Pieces aims to help organizations streamline clinician workflows and improve patient outcomes. Its technology, Pieces Predict and Pieces Connect, creates a comprehensive solution for connected community health.
Through the intelligent software and services, like cloud-based AI, clinically-based natural language processing and and physician-supervised machine learning, Pieces is able to real-time interpret patient information and link health systems to community-based organizations.
Overall, the goal is healthier outcomes—in and out of the hospital.
With the deal, Pieces will be able to enhance its analytics and reporting capabilities to turn data into actionable insights, allowing the company to maximize its impact on the community.
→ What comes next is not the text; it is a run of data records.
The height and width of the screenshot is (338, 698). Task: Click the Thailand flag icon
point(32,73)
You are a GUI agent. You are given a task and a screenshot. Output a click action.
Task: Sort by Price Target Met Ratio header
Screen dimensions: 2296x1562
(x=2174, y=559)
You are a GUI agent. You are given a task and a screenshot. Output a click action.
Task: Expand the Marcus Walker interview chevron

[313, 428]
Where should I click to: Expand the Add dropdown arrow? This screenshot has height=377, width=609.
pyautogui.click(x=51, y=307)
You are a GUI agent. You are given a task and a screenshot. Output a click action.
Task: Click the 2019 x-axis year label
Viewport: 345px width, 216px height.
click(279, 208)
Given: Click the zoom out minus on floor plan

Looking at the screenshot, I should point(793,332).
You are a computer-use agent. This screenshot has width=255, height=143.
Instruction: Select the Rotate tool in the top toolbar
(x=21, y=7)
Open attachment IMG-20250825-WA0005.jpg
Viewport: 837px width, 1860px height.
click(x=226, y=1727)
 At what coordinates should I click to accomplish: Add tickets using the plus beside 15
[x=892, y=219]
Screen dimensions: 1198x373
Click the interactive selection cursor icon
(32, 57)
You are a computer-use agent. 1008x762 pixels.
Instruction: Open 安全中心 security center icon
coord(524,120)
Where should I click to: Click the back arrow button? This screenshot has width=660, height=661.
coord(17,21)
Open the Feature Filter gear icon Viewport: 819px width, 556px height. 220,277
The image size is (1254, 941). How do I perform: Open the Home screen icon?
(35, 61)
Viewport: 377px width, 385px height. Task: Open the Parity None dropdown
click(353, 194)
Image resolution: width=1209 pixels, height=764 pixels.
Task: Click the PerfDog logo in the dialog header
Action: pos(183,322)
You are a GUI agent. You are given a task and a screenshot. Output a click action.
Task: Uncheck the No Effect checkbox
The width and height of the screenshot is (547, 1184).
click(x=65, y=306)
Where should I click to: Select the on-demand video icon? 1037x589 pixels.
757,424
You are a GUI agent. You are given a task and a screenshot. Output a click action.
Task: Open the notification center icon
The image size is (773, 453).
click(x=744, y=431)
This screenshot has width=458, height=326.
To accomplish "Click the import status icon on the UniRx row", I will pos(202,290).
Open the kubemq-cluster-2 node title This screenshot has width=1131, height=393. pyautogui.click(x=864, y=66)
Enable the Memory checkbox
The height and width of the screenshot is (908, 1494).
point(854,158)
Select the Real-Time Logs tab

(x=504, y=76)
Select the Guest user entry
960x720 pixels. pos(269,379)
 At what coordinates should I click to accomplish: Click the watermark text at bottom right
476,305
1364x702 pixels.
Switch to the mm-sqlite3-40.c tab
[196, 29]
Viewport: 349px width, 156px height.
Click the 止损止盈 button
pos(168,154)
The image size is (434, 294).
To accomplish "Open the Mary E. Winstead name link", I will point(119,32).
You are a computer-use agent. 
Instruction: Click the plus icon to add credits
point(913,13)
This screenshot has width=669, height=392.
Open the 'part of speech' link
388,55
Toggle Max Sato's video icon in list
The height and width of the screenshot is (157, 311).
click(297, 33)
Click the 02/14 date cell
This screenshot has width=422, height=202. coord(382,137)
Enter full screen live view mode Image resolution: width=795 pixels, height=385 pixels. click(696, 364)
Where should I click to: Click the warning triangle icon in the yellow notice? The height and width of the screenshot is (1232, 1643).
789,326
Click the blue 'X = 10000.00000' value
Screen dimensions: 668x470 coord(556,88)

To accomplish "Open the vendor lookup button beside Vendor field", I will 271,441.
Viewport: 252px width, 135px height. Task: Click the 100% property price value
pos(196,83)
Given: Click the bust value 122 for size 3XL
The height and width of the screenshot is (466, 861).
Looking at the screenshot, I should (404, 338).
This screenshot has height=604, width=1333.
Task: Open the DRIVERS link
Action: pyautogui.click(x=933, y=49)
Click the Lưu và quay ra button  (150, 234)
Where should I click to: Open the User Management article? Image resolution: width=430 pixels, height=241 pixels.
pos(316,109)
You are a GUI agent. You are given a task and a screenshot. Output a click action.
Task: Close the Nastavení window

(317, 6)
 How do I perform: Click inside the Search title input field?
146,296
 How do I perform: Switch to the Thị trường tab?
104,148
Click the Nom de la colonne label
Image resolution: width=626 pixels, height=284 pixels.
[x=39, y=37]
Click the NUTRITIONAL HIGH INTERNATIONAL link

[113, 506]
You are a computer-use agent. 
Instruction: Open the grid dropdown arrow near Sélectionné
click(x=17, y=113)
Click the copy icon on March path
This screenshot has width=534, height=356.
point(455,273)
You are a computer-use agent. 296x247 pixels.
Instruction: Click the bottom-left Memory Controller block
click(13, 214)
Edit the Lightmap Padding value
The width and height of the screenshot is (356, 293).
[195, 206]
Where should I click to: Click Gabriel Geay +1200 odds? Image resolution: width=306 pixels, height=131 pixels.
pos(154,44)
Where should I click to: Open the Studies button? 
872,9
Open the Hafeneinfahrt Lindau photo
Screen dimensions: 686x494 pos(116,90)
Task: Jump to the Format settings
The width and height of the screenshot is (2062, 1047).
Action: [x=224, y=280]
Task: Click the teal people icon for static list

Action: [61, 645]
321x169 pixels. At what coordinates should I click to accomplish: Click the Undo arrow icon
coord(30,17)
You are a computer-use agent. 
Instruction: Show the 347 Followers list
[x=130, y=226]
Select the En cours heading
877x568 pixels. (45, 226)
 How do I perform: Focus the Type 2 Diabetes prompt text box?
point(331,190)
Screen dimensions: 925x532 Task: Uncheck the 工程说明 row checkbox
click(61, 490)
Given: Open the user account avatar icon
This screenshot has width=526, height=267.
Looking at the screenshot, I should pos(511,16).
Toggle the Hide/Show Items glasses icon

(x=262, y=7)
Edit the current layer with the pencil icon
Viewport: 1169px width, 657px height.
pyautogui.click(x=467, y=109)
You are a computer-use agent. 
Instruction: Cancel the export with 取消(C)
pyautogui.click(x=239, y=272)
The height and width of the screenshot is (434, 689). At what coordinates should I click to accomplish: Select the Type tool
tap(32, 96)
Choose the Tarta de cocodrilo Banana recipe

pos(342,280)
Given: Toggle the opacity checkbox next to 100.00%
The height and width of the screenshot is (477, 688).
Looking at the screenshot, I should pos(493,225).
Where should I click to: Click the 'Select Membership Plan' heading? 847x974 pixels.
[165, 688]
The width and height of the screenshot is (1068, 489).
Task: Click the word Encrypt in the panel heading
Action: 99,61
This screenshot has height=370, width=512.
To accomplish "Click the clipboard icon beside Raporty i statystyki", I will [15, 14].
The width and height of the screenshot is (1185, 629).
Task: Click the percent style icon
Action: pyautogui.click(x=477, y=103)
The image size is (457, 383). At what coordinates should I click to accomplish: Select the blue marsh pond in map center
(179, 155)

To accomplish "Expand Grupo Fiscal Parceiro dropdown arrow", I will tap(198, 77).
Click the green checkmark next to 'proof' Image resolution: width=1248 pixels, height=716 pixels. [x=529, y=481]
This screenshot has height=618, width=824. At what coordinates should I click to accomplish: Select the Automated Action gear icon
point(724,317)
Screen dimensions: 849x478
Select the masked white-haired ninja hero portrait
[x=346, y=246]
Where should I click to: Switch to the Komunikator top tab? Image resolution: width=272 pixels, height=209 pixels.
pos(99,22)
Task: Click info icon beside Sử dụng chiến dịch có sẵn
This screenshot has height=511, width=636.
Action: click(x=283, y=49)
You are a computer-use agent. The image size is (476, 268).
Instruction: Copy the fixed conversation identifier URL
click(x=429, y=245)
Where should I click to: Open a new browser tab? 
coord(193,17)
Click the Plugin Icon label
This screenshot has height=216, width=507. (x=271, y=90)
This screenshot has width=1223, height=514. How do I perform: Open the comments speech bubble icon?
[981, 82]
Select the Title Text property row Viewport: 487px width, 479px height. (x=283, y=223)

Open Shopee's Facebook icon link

Bowtie Business Intelligence (Bowtie BI) enables data interoperability for organizations of any size, allowing them to have advanced reporting and analytics.
“The Bowtie platform will enhance the interoperability and reporting capabilities of our current solutions to create an even richer data ecosystem for our clients,” Pieces President Fayiaz Chaudhri said in a statement. “By leveraging Bowtie’s data platform and flexible APIs, Pieces can quickly connect to nearly any software system used by community and healthcare customers and provide deeper, more actionable insights as they strive to make a difference in the lives of those that they serve each day.”
Bowie BI’s platform—dubbed ‘extract, transform and load’ (ETL)—is lauded by the company as a powerful data management tool. Organizations are able to take complex data sets and turn them into a scalable, secure single spreadsheet, regardless of the systems already in place.
This allows businesses to be managed at an affordable price point, Bowie BI says, which is beneficial to community orgs and nonprofits. And, it makes the data actually useful for analytics, reporting, and other use cases.